20. omg, this site’s a saviour, i have exams tmrw and this like saved me. thanks a lot lisa, ur explanation are super clear and really helpful 🙂

21. I need help solving the following problem: A train 88 metres long overtakes a man walking at 4 Km/h and passes him in 10 seconds. Find the speed of the train.

• Thanks for writing! This is how I’d do this problem: Distance = rate * time, and the man is taking away speed by walking 4 km/h, so 88 = ( r – 4) * (10/3600) * 1000, or r = 35.68 km/hr. We had to divide the 10 by 3600, since there are 3600 seconds in an hour, and multiply by 1000 to get km instead of m. Lisa

22. Best website I’ve seen. I’m in Algebra 2 and for review we had to do these types of problems and I completely forgot what I had learned from Algebra 1. The examples were very clear and showed you how to set up table! Thank you so much! Please do more.

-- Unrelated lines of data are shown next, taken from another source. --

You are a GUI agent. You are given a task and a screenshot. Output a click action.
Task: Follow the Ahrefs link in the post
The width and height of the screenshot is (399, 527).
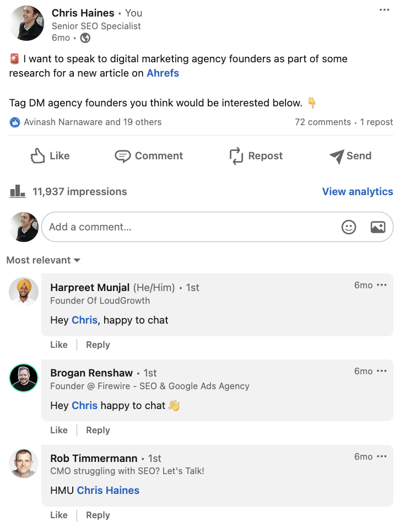point(163,73)
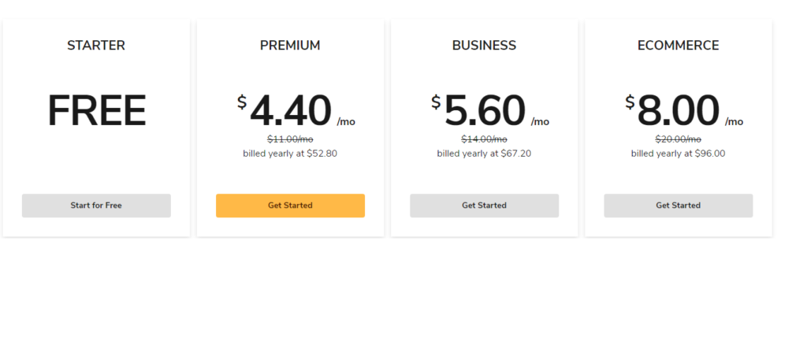Image resolution: width=807 pixels, height=348 pixels.
Task: Select the PREMIUM plan title
Action: point(290,46)
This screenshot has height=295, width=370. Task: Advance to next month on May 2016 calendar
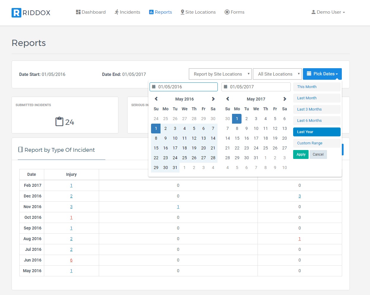(x=213, y=99)
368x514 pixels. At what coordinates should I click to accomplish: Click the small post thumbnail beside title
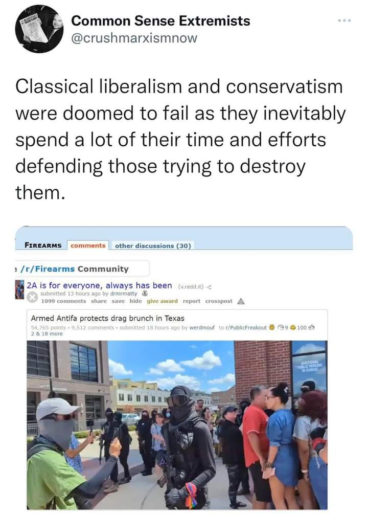[19, 289]
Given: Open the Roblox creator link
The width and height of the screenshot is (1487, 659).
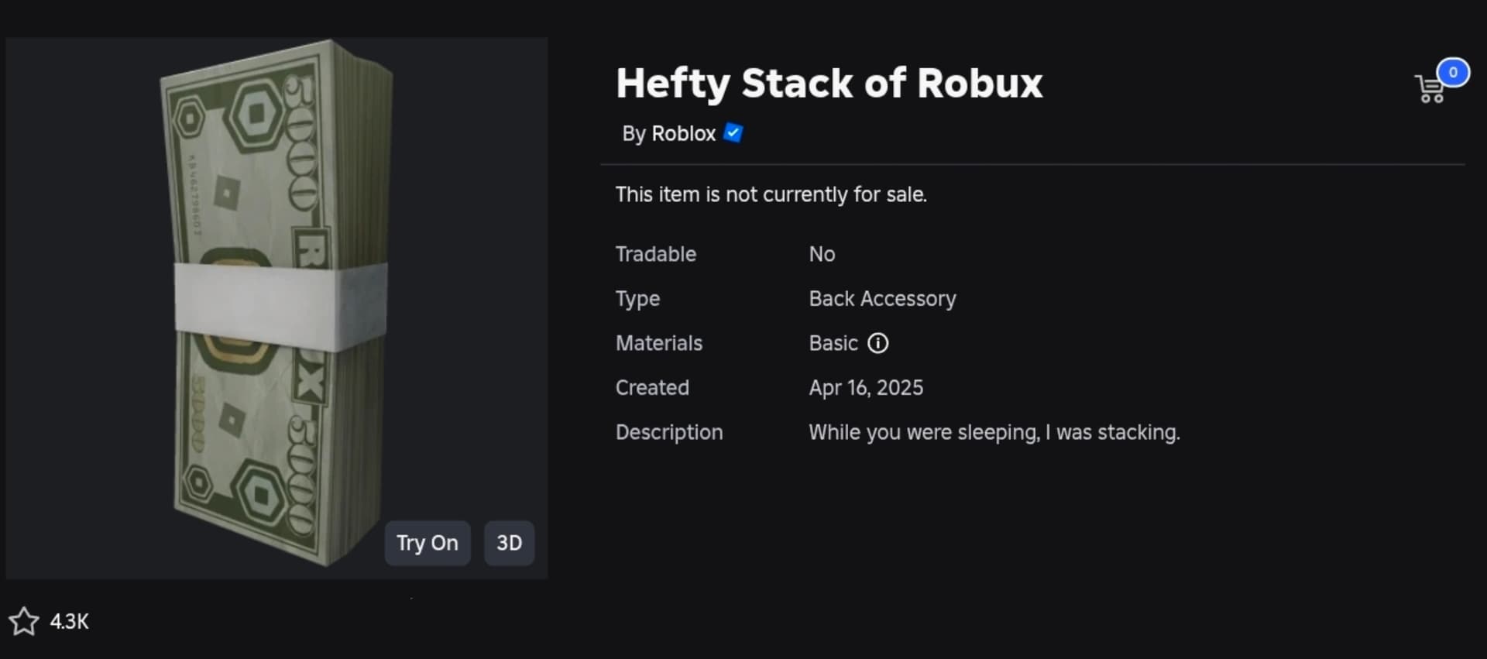Looking at the screenshot, I should point(683,134).
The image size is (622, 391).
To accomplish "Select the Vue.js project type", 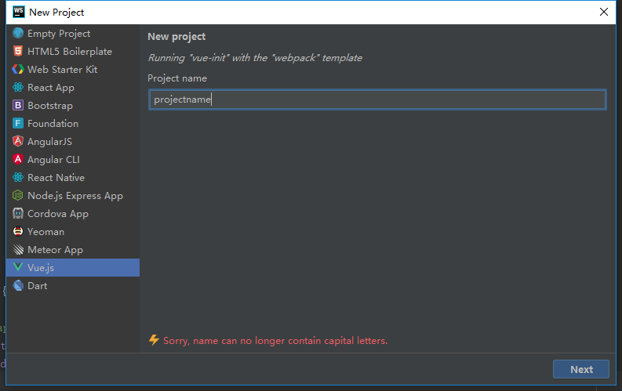I will pos(73,267).
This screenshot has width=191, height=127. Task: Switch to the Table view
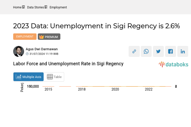(x=54, y=77)
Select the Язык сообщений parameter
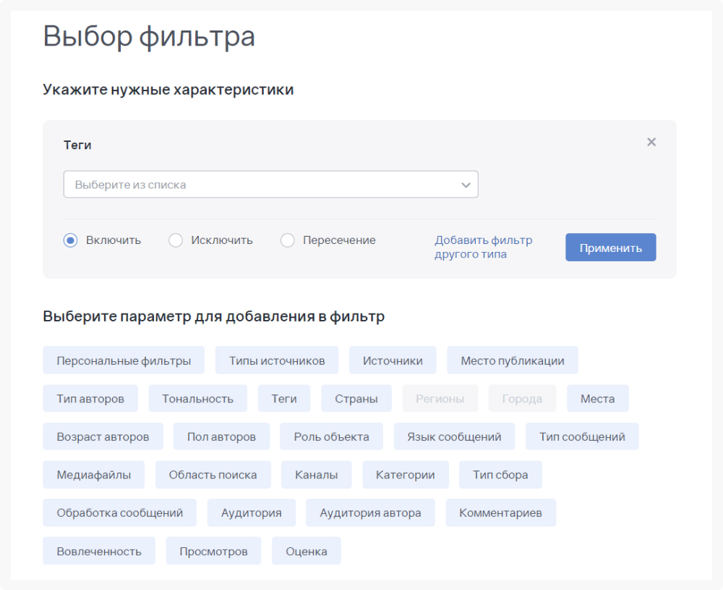The height and width of the screenshot is (590, 723). click(x=454, y=437)
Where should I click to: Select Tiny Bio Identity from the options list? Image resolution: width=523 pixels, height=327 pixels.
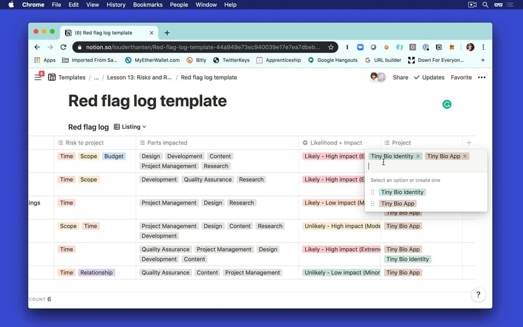tap(402, 193)
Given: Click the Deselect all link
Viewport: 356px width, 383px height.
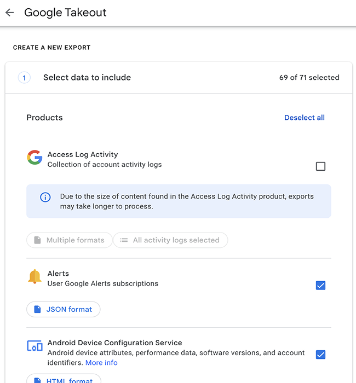Looking at the screenshot, I should point(304,118).
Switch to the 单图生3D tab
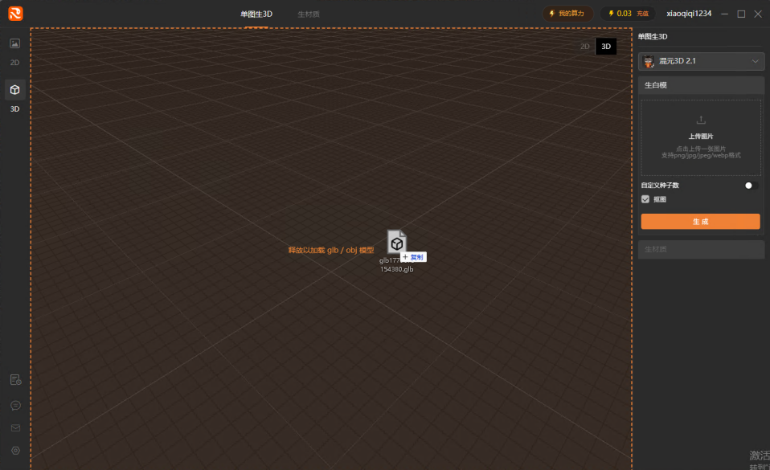The height and width of the screenshot is (470, 770). (256, 14)
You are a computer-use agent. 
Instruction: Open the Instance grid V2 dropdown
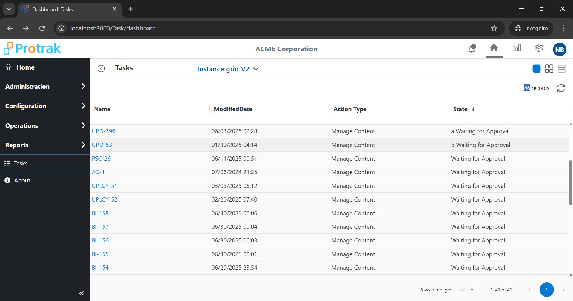[228, 69]
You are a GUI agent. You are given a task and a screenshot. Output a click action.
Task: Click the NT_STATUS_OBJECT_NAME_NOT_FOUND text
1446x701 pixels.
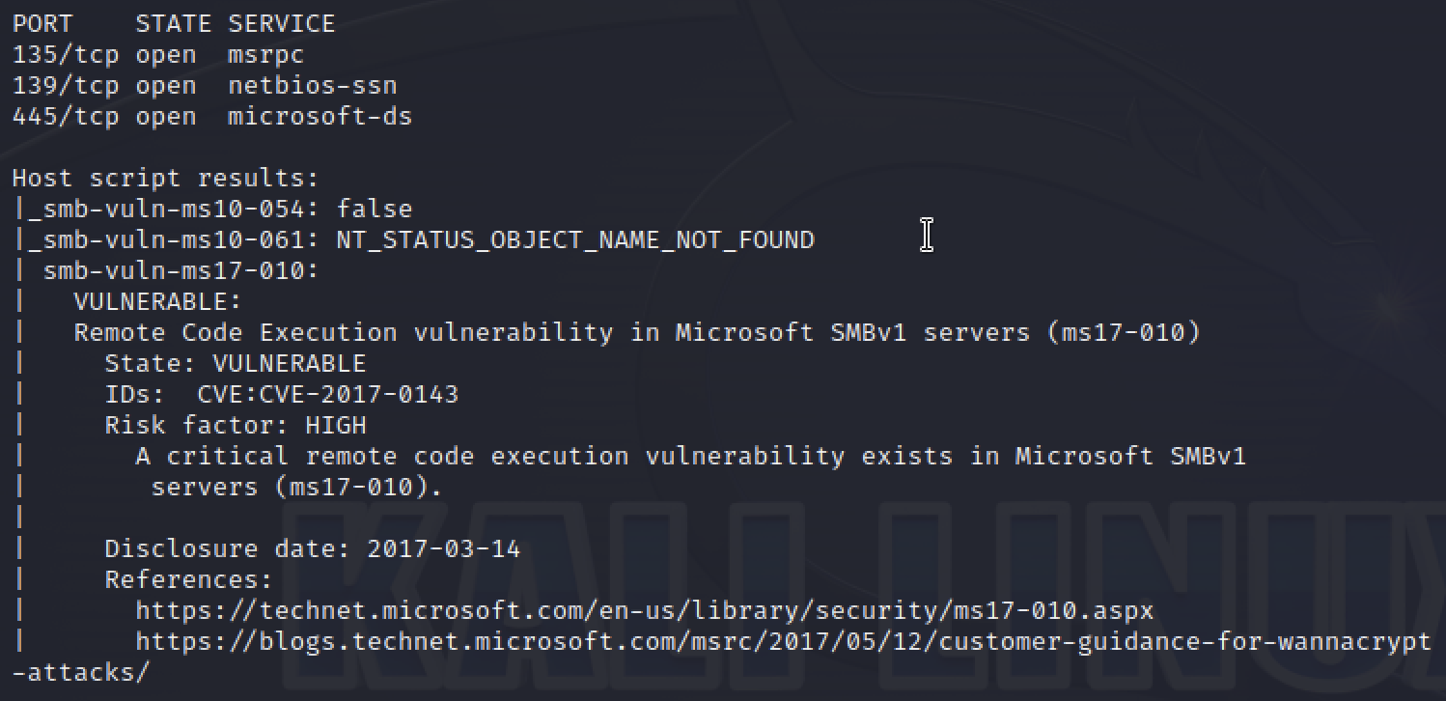575,239
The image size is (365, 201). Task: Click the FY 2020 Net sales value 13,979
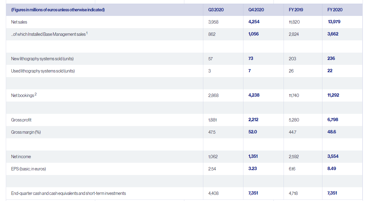(x=334, y=22)
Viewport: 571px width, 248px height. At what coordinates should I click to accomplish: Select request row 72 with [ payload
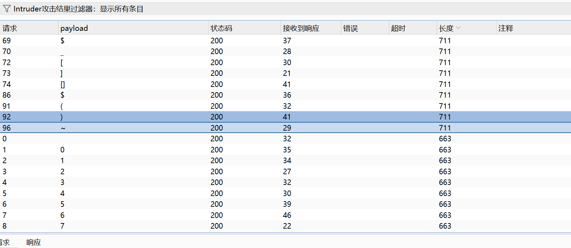tap(139, 62)
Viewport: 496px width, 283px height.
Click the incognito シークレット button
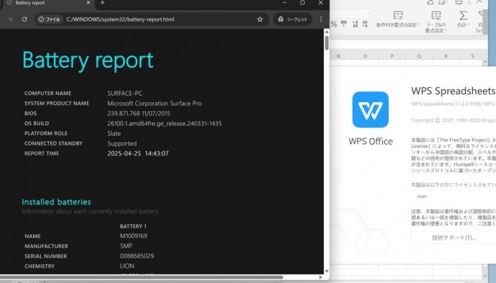[x=293, y=19]
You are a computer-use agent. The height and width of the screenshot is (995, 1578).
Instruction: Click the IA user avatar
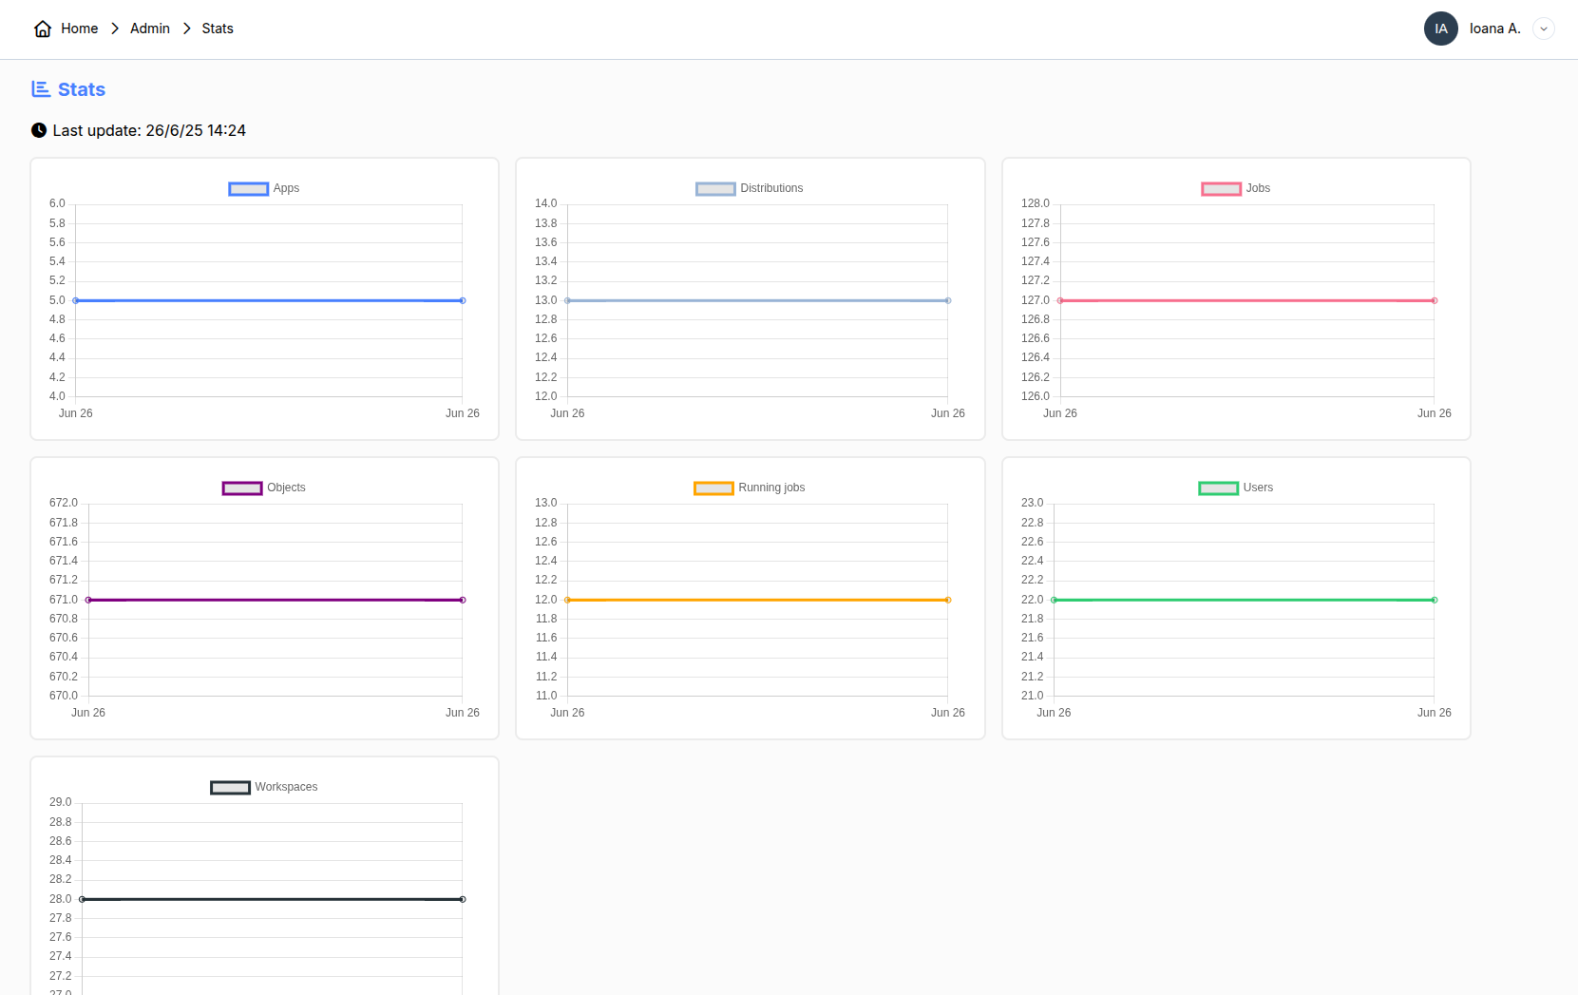point(1440,29)
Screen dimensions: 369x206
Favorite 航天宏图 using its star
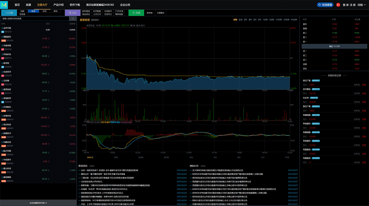(3, 151)
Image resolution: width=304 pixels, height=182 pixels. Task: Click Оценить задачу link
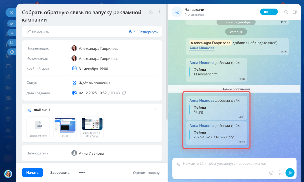(146, 173)
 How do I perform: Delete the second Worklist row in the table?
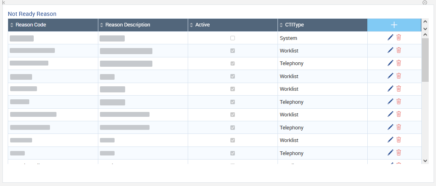399,76
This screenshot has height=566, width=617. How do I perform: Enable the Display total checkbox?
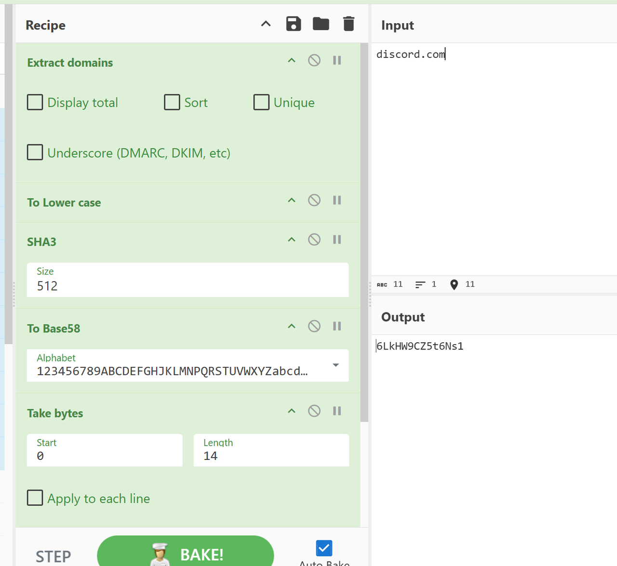pyautogui.click(x=35, y=103)
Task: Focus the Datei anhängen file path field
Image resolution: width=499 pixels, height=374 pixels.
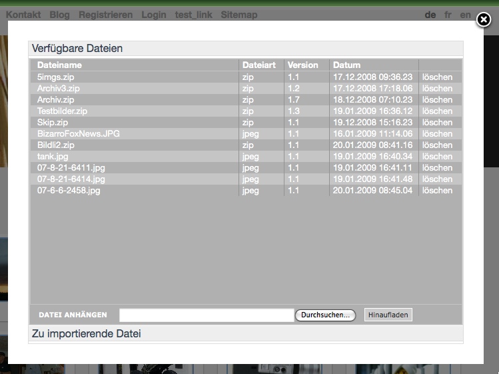Action: [x=206, y=315]
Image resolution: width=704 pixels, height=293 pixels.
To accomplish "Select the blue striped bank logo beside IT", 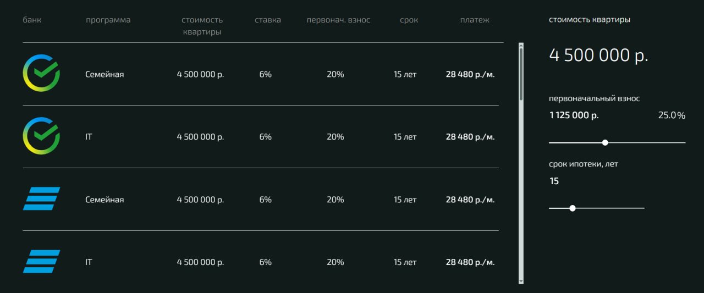I will click(41, 261).
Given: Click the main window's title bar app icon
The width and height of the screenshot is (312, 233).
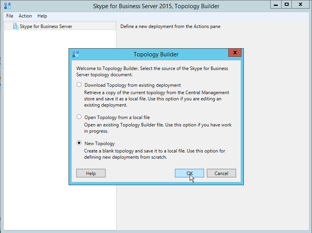Looking at the screenshot, I should coord(7,6).
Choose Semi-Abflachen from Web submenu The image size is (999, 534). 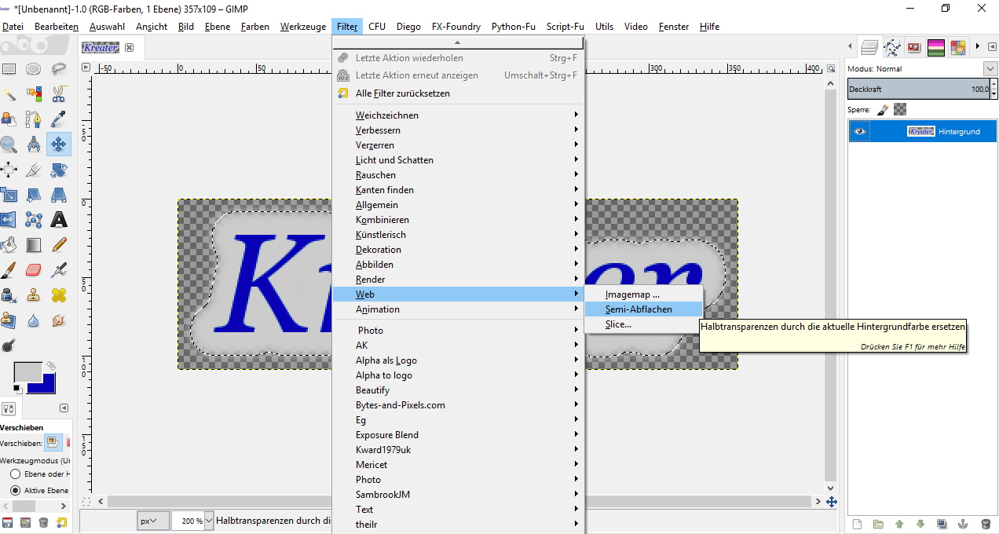pyautogui.click(x=638, y=309)
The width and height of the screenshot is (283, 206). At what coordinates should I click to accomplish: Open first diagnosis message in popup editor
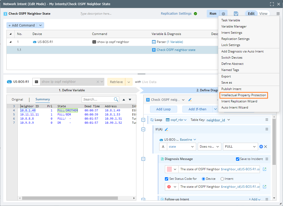click(265, 169)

• Thanks so much! Comments like these makes me want to keep writing! Thanks again – you made my day 😉 Lisa

23. Can you help me to make a problem using quadratic equations about coin and mixture?
I really need a help

24. A lot of these “algebraic word problems” can be simply solved without using algebra. Pupils in Asian primary schools are being taught to use arithmetic to solve word problems. Something is definitely missing in US elementary education.

• Great observation! I totally agree with you, but your point also makes me think about adding sections on Word Problems without Algebra – I need to do that! Thanks! Lisa

25. (I appreciate the clarity with which you write.)

As a H.S. Senior in Algebra class / final exam day came with a bit of a surprise.

9 coin find in 2 weighings
the odd coin problem as an “option B”

I jumped at the chance to score a 100, if i get it right, or a big fat zero, if i didnt solve it by the end of the class bell.

My question is,, how difficult was that type of problem for a 17 year old to crack, under extreme pressure, desperately needing a passing grade, that allowed me to graduate on stage
with my class of ’82 ?

26. I like this…why didn’t you even show your face on youtube ?! Since you discuss this math craft of yours crystal clear,I think it will be clearer for other slow folks like us!!! Just a suggestion…thank you by the way!!!!

Wendy

27. Hey….thank you….i mean what I say.
Why don’t you show your face up on YouTube? Since you explain the algebra clear enough for us slowfolks in math,it would be clearer when I can hear your voice…haha!!!
Just a suggestion!!! ?

• Wendy,
Thanks so much for the suggestion! I have that on my list of things to do, but I want to finish the Calculus portion of the web page first.